◆ **Saved entries**:
------------------------------
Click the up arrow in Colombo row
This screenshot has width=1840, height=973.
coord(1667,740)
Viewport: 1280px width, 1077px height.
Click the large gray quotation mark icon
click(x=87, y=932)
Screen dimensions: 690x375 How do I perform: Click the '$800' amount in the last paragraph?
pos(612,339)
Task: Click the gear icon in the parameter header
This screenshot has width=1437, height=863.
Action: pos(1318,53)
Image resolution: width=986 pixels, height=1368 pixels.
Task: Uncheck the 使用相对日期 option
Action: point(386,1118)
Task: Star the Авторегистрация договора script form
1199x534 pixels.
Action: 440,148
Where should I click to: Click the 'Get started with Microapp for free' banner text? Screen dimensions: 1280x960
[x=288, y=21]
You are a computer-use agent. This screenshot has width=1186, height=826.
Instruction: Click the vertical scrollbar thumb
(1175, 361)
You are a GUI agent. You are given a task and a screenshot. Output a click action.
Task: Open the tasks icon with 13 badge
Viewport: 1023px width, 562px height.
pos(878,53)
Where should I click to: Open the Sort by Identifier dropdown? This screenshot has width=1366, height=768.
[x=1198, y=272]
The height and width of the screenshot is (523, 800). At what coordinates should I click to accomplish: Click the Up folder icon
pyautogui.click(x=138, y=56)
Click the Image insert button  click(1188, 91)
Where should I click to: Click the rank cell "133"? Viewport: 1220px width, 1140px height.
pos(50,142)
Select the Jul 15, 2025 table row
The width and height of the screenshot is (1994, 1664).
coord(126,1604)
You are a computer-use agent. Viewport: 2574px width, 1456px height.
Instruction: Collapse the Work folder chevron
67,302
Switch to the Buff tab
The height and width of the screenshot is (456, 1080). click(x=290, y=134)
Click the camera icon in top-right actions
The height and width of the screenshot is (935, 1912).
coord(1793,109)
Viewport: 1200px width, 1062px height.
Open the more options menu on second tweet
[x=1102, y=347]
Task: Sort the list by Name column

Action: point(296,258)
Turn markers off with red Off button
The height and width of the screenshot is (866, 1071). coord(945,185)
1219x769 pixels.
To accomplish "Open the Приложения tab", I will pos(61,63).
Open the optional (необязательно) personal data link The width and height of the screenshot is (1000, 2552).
------------------------------
◆ **Try it**:
In the data, how many lines include the string "computer"? Reply with only that number.

◆ **Final answer**:
2